Leah Torres wakes up early in a modest townhome between the two looming mountain ranges that border Salt Lake City. She makes coffee with the precision you’d expect of a doctor, though for breakfast she might eat a bowl of Trix. She sits down on the couch to watch the Today show. Then she checks Twitter to see if anyone has called her a murderer overnight.
Later, at the hospital where she works, Torres will talk with teenagers about birth control, and with women about their mammograms. She’ll examine patients with high-risk pregnancies; implant IUDs; take pap smears; perform surgery. She sees patients who are uninsured, and when they can’t afford the medicines she wants to prescribe, she figures out another treatment plan. What she doesn’t do at the hospital is perform abortions. Only two clinics in Utah have found their way through the maze of restrictive laws that govern abortion care in the state—and so, to do that part of her work, Torres spends a Saturday each month at one of them, helping people end their pregnancies.
One afternoon in April, Torres came striding out of the hospital’s sliding-glass doors in her white coat, furious. After initially giving The Nation permission to film in her office, hospital administrators had revoked it the night before, at first citing patient privacy and finally admitting to Torres that they didn’t want publicity about her work as an abortion provider and reproductive-rights advocate. Torres was apologetic—and angry. She is not one for hushing up.
Although she works in a conservative state and in a political climate marked by overt hostility toward abortion providers, the 36-year-old obstetrician-gynecologist maintains an unusually public profile. On Twitter, Torres responds to anti-choice trolls with facts and links to medical research. On her blog, she answers readers’ questions, which are mostly about birth control. She writes op-eds and participates in public-policy debates. She became even more active this past spring, when Utah’s Republican-controlled legislature passed a novel law requiring doctors to give anesthesia to fetuses for abortions taking place at 20 weeks or later—though there is no scientific evidence that fetuses can feel pain so early.
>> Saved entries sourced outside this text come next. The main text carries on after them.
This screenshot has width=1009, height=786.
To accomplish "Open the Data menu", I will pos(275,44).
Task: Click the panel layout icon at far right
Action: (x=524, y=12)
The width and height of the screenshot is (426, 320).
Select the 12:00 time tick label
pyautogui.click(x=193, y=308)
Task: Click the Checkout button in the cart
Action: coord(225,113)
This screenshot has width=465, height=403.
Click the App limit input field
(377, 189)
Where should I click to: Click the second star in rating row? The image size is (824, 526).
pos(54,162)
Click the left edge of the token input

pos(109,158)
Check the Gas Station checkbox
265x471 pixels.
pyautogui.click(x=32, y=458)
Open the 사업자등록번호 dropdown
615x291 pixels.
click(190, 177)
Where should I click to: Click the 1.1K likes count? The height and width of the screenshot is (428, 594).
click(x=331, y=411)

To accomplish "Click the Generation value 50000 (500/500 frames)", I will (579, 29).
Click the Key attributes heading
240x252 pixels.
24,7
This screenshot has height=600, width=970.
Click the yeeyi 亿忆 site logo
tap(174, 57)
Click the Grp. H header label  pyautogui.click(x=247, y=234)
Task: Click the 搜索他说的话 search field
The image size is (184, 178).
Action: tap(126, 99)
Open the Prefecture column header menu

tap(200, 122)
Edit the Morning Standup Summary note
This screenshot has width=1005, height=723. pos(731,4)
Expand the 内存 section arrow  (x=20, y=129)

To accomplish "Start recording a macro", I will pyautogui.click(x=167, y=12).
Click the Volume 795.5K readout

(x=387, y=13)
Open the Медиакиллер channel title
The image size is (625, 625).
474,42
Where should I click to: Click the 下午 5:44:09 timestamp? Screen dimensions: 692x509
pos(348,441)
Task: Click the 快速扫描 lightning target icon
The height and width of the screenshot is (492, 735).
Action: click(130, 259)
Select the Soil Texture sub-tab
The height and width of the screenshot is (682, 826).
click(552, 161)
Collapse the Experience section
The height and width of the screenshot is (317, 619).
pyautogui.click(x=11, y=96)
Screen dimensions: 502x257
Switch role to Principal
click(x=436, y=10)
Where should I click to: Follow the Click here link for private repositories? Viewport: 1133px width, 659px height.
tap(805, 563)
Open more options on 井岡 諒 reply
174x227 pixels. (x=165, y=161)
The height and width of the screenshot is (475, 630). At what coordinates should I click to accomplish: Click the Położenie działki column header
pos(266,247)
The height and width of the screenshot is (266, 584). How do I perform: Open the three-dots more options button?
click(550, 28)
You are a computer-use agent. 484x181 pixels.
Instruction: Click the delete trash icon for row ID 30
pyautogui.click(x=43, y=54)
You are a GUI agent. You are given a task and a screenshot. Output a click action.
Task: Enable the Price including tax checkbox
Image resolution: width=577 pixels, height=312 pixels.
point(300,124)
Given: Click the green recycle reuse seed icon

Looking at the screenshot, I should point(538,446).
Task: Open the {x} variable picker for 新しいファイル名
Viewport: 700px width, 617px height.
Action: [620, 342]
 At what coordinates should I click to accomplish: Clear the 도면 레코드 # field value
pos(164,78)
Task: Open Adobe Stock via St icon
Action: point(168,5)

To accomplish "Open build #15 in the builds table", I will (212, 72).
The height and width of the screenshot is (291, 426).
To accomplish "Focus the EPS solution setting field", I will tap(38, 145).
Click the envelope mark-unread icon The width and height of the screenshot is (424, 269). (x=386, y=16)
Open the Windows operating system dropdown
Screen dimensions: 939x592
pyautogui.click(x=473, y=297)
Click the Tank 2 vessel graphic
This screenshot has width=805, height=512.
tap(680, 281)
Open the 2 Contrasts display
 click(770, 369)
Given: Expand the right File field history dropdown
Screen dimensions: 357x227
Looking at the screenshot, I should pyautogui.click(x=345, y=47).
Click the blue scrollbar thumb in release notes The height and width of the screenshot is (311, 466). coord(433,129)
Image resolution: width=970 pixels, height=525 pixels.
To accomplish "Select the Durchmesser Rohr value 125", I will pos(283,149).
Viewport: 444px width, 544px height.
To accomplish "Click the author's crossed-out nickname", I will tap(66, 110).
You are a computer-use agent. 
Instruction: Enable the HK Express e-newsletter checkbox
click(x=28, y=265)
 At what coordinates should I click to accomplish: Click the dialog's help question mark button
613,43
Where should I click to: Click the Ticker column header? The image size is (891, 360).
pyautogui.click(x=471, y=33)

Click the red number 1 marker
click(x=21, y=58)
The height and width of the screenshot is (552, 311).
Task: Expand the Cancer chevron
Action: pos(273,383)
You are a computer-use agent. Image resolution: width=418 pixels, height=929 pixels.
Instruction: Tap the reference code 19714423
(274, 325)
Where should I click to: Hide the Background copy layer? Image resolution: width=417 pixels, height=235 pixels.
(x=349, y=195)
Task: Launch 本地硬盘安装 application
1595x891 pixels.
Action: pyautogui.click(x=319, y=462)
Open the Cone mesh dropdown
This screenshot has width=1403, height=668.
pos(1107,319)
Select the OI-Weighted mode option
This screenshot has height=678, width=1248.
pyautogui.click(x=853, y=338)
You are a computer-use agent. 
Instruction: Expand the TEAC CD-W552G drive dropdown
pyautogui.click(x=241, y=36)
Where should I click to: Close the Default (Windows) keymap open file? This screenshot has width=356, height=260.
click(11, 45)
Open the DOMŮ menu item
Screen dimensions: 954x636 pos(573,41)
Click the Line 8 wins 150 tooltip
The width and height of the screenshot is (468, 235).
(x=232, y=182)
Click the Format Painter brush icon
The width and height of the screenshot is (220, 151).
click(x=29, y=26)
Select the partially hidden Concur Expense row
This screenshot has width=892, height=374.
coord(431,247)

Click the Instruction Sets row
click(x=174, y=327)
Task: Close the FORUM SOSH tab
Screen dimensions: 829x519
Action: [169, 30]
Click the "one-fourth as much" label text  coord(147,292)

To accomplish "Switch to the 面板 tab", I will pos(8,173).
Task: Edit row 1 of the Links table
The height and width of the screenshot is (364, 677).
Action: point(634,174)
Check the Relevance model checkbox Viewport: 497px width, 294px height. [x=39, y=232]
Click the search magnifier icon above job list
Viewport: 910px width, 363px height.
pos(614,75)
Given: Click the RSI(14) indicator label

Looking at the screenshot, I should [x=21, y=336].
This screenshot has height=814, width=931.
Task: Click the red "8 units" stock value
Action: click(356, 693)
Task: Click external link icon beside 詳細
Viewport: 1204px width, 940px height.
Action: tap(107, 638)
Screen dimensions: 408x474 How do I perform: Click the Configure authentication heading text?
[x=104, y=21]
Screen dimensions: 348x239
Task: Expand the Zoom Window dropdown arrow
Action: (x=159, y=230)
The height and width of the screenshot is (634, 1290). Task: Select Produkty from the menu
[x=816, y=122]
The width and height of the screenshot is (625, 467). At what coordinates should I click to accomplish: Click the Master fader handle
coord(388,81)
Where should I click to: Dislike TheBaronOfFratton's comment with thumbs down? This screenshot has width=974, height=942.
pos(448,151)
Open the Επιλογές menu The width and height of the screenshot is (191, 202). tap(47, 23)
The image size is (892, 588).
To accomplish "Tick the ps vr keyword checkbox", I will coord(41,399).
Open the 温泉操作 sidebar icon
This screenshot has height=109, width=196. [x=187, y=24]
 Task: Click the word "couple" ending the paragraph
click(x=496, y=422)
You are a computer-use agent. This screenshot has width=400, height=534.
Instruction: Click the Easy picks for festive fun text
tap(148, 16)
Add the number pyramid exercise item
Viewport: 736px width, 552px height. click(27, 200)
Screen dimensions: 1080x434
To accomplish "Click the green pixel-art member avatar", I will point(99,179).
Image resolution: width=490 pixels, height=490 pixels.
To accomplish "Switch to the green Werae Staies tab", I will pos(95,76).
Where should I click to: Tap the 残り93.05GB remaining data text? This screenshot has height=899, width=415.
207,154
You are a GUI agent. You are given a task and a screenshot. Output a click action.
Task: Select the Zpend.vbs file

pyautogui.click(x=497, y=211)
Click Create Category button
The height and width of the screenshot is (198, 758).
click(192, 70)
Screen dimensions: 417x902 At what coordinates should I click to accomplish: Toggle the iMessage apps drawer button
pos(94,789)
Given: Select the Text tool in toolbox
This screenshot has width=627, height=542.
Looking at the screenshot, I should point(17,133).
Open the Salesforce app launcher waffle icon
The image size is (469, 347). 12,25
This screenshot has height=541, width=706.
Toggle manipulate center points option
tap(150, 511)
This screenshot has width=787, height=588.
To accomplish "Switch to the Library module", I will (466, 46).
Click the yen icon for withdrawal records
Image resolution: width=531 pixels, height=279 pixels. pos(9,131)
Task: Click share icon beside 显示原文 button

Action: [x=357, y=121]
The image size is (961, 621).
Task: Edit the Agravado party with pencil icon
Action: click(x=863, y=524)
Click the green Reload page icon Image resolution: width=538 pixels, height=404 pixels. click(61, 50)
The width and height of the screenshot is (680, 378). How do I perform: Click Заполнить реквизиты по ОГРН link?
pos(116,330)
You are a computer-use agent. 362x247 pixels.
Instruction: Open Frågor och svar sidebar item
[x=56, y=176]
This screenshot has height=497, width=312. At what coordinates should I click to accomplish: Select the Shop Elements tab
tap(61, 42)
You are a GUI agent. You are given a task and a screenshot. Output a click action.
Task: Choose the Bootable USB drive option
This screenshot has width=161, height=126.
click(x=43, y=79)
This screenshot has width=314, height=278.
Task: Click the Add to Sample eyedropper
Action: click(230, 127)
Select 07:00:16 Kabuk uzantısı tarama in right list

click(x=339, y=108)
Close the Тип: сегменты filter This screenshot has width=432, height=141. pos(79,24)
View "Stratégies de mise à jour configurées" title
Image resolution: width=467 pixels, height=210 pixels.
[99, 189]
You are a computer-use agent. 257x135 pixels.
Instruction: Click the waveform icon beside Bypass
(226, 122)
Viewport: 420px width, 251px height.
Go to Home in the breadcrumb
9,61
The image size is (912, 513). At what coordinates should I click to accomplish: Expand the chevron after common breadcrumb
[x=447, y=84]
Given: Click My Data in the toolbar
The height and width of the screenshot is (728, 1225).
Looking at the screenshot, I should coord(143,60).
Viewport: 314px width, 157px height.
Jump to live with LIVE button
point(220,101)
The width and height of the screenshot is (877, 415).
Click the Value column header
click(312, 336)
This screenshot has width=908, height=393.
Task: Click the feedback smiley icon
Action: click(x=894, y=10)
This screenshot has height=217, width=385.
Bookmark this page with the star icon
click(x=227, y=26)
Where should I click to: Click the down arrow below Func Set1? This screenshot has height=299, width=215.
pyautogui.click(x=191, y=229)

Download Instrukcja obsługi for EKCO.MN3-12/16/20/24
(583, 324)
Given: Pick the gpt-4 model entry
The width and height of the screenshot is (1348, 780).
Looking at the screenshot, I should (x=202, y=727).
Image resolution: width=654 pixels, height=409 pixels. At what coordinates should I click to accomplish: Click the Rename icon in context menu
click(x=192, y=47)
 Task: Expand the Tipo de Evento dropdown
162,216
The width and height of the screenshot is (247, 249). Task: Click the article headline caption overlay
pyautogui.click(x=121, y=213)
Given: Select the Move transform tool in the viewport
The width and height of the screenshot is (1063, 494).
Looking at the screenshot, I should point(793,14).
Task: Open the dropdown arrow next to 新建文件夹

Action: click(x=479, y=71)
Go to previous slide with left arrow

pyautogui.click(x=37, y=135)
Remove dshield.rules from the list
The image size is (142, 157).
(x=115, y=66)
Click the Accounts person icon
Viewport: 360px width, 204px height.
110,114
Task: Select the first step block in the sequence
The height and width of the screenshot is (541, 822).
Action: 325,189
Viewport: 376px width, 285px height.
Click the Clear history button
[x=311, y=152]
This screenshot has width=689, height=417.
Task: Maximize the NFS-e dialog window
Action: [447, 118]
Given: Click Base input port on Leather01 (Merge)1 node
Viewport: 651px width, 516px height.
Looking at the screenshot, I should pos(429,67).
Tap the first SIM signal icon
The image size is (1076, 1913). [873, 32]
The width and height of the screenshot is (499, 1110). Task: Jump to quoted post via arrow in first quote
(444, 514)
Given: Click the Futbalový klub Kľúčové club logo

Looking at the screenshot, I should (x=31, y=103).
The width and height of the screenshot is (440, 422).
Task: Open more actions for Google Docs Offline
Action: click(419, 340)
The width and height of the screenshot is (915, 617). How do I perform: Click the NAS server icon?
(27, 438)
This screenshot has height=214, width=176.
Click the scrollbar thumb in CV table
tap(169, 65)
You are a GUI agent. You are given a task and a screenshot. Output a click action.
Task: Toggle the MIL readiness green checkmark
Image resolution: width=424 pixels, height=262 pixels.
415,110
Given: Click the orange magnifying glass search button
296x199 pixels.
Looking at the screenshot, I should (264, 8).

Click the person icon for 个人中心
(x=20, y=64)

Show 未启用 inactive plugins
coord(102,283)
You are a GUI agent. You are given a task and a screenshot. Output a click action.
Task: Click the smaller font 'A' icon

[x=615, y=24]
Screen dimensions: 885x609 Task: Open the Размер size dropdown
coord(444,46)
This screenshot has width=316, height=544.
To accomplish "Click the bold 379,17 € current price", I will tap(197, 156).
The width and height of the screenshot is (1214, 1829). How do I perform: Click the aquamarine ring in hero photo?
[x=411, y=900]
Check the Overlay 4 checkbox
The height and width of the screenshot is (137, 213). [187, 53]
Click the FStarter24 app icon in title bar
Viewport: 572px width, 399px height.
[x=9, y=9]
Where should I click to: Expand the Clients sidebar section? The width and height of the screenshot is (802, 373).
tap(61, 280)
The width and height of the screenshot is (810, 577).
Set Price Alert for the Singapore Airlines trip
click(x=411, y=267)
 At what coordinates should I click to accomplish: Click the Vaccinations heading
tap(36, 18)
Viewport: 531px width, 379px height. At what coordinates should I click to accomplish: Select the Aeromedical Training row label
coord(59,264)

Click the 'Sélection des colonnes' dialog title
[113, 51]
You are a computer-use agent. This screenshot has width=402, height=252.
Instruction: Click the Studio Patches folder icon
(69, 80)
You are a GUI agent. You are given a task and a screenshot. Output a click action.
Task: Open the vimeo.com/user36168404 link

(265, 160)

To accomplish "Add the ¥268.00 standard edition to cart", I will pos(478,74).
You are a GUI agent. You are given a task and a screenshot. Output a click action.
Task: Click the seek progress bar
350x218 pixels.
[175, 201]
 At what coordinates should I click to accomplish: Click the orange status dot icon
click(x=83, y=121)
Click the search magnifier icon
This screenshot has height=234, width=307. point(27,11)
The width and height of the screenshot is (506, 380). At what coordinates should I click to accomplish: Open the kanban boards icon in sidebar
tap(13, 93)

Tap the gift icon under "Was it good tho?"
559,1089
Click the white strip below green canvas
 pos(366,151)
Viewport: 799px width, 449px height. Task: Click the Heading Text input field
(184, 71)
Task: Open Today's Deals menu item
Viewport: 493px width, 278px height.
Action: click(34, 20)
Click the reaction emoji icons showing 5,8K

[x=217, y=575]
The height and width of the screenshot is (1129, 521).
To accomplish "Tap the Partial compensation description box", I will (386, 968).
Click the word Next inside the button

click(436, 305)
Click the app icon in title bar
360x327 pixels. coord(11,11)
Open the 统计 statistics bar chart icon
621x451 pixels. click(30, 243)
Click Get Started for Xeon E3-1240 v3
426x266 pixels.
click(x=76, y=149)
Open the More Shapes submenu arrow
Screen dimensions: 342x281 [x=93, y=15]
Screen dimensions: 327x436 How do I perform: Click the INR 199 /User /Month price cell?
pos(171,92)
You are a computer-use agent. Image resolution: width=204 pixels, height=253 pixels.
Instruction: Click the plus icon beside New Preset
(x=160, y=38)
We met Torres in mid-April, three weeks before the law was set to take effect. She was placing near-daily calls to the state attorney general’s office in an attempt to figure out how to comply, since there is no standard medical practice for giving painkillers to fetuses. No one, including the accountant who sponsored the legislation in the State Senate, could tell her what the law actually required. Would it be OK to give the woman an extra dose of Advil? Or would Torres have to knock her out completely with a general anesthetic, making what is generally a safe procedure more costly and dangerous?